First, I love learning. That statement goes in two directions. One, I like to know more about the world around me. When I describe my job, I tell people that I know a little bit about a lot of things. Not surprisingly, two of my Top 5 Strengths are Input and Learner. Over the years, I think I have become more curious and been able to ask deeper questions. Two, I am excited about the learning process among college students particularly outside of the classroom. Learning happens everywhere. I am motivated when I see students have an “aha” moment or describe how they were changed by a co-curricular experience. When students transfer learning to other situations or articulate how a developed skill can be used in their first job after college, I feel good about the work we do in higher education and student affairs.
Second, improvement is important (one of my other Top 5 Strengths is Achiever). How do we know how well we do if we don’t assess? I truly believe that we come to work every day to do the best we can for the stakeholders we serve (students, staff, etc.). We might know anecdotally that we are positively impacting students, but it helps to have more than that to support our assertion. And, in case you haven’t noticed, students and our environment change over time. A program created 50 years ago (or even 10 years ago) may not serve the students of today. We need to know that, so we can adapt. Why would you want to continue to do something that takes time, energy, and money, but doesn’t meet the needs of your audience?
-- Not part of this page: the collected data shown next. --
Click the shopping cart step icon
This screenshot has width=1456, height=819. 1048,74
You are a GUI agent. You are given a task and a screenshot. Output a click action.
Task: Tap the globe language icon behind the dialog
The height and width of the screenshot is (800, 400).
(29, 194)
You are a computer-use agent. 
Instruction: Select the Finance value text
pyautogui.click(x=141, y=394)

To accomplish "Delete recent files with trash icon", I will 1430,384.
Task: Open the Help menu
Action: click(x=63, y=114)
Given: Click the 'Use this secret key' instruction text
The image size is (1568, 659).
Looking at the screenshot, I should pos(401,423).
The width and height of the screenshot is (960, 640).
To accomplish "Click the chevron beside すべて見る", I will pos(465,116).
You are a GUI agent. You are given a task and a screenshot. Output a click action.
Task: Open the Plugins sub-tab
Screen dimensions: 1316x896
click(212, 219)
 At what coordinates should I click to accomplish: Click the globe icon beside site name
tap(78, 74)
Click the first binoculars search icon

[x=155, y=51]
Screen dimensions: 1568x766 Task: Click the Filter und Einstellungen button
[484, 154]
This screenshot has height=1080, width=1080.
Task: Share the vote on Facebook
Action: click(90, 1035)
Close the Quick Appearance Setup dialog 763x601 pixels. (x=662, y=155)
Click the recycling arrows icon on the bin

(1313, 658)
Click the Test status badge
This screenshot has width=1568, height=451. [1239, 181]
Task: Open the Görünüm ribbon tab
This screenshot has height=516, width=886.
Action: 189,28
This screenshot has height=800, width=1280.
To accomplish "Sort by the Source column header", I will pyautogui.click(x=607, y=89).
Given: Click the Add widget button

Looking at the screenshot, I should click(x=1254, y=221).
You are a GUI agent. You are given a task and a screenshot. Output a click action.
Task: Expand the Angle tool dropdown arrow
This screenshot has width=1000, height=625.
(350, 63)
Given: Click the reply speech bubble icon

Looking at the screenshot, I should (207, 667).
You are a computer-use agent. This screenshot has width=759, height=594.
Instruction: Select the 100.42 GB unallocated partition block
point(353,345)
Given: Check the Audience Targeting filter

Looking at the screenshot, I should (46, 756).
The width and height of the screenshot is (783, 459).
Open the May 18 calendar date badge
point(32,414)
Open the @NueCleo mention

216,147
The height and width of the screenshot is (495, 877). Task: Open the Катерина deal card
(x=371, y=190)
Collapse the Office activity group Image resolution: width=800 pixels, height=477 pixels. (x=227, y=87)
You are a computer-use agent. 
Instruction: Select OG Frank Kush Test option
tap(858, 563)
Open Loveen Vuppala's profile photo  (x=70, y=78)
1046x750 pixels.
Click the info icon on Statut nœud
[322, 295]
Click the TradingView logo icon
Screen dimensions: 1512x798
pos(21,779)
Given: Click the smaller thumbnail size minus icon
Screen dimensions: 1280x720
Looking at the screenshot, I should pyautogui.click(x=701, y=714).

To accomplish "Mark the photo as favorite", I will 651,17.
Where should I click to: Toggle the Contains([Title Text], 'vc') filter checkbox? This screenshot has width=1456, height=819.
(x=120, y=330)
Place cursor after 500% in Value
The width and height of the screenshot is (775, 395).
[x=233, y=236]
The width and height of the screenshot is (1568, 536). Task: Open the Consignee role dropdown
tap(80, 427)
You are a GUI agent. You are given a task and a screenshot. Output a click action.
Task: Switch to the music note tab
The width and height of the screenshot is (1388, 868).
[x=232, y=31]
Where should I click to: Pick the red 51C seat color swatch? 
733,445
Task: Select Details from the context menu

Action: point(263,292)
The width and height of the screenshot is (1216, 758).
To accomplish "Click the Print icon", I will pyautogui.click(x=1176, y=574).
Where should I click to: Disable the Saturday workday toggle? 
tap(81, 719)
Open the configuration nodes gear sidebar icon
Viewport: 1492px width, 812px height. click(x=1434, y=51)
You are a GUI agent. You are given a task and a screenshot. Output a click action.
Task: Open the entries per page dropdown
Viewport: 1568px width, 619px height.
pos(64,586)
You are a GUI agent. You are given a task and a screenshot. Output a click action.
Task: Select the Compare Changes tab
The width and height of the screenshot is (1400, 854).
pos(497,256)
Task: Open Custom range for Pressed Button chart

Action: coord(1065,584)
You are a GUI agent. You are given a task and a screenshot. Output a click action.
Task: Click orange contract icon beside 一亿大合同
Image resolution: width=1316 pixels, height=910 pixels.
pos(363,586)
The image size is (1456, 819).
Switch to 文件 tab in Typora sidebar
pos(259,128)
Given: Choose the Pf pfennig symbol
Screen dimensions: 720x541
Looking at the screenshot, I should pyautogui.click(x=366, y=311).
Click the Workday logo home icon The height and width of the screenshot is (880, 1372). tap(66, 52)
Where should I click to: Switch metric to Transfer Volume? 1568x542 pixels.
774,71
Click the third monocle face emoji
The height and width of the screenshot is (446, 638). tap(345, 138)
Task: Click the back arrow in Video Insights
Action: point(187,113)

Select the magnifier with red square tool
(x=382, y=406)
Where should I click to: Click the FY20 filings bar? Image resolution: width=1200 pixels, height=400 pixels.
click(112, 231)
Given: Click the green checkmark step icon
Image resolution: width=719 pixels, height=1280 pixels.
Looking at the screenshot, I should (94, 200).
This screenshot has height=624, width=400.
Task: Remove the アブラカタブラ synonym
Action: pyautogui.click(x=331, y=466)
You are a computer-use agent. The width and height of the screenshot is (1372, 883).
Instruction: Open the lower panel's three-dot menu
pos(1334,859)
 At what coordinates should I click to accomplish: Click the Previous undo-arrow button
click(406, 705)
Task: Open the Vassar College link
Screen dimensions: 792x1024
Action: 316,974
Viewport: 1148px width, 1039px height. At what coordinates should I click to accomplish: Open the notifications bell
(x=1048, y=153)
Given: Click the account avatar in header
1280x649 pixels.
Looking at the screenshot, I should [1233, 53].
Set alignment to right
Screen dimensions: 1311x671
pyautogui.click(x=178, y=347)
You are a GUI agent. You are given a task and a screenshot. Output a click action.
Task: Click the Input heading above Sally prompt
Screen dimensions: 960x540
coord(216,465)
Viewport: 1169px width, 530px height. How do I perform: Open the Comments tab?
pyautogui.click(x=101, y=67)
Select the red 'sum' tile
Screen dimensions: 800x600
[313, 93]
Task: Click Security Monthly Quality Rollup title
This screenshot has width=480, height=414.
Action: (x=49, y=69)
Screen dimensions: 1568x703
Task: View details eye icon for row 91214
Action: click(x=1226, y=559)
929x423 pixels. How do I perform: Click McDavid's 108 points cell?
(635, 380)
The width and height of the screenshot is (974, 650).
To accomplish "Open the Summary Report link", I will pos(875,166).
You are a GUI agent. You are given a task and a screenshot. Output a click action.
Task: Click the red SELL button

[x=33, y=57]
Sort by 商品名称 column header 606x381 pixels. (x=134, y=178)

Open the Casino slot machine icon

Third, it’s just fun for me. Not only do I like the process of assessment, I like the product of assessment. I have fun sitting down with people to brainstorm what they want to know, formulating and implementing a plan, and figuring out how to share and use the results. I think it’s fun to give back to the profession through teaching and writing. I’m very fortunate to be in a role that fits my personality, interests, and skills. I enjoy coming to work and helping people answer their burning questions.
So, those are my thoughts about what I assess. What are your reasons to assess? I would love to hear them.